Why we’re optimistic

This isn’t the first time we’ve heard it’s the end of SEO—and it likely won’t be the last. Remember when:

  • Facebook was going to replace Google?
  • TikTok search was going to replace Google?
  • The future was all about video?

All of those things became big, but traffic from Google also grew during those periods. All of these major new eras have been additive. And every time, creators adapt and opportunities expand.

There’s a lot of change, but great content will always find its audience. Even during this search evolution, our data suggests that users gravitate to high-quality content from sites they trust.

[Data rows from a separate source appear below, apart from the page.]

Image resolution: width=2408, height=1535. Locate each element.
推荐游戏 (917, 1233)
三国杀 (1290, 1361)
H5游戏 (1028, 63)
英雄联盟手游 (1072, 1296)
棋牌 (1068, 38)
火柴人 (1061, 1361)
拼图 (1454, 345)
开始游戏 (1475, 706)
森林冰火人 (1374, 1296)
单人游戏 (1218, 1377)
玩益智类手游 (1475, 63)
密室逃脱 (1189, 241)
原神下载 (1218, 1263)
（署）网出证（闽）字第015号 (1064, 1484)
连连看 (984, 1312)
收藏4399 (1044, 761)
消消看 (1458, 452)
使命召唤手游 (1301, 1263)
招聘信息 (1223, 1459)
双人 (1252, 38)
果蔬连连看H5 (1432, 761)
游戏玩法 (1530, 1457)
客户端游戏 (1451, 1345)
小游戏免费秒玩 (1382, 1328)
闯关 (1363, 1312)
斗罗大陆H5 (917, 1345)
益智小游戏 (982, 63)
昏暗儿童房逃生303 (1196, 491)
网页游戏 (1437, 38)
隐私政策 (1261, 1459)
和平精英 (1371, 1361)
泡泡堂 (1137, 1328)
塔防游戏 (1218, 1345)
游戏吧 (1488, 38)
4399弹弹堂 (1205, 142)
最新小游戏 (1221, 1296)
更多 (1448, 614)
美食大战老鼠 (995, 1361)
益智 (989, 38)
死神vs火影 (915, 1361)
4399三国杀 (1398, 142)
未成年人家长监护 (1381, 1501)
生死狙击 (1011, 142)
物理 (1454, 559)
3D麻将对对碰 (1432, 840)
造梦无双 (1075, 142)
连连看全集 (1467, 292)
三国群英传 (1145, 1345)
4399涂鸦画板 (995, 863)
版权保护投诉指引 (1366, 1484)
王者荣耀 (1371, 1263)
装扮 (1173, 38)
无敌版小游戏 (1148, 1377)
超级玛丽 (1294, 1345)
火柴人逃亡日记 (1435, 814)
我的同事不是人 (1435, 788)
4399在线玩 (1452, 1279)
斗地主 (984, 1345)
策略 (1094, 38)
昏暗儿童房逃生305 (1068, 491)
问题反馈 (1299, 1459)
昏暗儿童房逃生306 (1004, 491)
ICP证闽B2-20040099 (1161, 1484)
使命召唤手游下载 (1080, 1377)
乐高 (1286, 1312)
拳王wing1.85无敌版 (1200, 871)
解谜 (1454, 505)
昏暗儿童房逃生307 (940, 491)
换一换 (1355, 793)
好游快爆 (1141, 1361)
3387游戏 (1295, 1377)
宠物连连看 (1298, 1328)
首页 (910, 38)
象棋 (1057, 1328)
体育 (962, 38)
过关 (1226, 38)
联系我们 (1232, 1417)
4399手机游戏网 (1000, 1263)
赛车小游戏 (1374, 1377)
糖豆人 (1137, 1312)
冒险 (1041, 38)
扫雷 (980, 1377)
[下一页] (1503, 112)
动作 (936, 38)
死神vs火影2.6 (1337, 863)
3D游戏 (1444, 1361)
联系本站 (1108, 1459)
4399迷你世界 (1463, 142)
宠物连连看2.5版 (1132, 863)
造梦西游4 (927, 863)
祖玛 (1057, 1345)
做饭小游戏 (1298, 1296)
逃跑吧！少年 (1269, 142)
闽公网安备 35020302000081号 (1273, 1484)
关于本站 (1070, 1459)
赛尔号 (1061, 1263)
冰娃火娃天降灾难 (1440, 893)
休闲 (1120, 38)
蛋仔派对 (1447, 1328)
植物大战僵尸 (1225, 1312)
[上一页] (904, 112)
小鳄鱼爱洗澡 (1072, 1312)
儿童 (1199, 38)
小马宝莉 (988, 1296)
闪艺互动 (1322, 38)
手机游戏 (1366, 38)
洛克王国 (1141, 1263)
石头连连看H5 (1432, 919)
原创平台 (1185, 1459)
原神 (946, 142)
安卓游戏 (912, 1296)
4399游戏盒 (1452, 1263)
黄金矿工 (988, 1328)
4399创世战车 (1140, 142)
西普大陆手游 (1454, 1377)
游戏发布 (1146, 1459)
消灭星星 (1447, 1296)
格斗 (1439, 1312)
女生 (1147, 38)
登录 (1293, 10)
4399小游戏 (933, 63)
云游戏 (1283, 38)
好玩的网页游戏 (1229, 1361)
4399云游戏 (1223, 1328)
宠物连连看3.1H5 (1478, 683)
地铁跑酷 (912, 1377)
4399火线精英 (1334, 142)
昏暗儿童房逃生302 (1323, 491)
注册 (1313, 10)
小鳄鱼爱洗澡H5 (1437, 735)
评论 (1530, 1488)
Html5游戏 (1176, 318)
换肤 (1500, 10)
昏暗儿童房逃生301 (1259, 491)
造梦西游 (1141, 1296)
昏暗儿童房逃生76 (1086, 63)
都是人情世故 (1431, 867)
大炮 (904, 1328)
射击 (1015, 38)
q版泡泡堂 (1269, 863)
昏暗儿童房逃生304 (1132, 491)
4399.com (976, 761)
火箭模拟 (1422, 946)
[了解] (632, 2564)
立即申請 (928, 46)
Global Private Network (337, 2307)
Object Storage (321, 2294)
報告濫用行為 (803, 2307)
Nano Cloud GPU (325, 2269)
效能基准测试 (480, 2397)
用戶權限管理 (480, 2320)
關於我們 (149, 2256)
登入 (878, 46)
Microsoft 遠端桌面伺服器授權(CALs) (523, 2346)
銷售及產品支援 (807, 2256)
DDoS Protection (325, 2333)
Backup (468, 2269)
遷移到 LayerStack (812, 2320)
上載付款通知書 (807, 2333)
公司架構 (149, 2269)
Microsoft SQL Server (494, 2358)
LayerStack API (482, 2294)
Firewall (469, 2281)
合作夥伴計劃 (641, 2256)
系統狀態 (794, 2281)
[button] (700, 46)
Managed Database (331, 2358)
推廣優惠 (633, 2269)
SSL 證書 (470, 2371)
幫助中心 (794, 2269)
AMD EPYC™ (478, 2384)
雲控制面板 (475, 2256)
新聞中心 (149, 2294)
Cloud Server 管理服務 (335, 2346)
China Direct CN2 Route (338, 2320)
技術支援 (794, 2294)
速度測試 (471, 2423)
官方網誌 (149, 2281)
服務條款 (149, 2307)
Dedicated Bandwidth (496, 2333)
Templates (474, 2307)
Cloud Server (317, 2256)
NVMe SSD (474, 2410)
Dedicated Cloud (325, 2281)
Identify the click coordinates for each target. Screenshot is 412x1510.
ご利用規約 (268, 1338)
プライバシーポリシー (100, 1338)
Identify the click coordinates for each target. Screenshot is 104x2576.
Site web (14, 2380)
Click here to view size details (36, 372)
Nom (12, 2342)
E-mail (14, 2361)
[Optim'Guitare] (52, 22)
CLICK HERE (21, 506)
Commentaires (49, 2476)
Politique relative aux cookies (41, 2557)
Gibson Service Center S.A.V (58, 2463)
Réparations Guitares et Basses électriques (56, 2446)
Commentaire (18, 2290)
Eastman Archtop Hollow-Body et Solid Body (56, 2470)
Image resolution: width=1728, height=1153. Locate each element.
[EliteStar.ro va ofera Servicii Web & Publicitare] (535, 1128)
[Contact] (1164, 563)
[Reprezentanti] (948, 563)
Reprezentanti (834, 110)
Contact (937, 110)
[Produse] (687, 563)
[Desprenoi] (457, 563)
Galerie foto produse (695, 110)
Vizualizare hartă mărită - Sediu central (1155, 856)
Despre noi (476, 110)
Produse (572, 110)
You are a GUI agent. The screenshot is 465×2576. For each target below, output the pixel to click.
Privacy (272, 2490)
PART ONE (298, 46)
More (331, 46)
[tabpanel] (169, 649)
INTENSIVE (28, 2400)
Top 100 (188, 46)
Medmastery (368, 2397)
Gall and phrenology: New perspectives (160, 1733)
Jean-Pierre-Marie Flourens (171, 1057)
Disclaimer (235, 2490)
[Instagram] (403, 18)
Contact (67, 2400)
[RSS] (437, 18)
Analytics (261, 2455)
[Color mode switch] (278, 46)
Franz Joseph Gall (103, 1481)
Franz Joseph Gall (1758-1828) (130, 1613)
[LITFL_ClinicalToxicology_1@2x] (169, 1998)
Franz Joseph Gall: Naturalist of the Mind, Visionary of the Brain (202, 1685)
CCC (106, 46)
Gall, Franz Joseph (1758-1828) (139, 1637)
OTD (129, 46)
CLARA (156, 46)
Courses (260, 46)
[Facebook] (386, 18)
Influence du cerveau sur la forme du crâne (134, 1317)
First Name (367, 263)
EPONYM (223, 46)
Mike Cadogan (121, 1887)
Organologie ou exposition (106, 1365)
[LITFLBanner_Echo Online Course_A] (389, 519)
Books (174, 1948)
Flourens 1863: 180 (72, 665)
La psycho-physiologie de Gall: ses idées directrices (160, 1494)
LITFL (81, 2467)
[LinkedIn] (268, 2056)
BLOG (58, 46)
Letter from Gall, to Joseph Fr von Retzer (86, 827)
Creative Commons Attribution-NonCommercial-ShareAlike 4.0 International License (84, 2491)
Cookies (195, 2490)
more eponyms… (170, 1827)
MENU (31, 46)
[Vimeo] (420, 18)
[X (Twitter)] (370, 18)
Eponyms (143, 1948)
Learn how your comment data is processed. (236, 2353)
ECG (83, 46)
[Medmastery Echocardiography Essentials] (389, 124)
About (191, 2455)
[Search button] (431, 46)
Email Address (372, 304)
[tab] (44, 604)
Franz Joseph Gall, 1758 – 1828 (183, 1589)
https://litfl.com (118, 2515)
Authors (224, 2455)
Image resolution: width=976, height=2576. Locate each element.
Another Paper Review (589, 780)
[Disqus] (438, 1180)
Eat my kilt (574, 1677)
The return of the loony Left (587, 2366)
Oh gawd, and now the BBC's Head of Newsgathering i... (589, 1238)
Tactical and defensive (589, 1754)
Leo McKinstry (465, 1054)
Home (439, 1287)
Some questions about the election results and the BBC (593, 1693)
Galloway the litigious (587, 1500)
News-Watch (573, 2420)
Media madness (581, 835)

We believe AI search will retain that core behavior, and the value of links may re-emerge in new ways across platforms.

In today’s landscape, your voices are essential and powerful. Readers want to go deeper and follow authentic, trusted experts, not generic AI slop. In fact, our recent study on “AI stink” found that when people suspect something was written by AI, they automatically think less of it.

As long as there are readers searching for answers, help, inspiration, and connection, there will be a strong market for you to create and share high-quality content.

Yes, SEO is evolving and expanding. The challenges are real, and so is the opportunity. Our team will stay on top of the developments, and together, we’ll cut through the noise, track and test what’s real, and keep you ahead of the curve.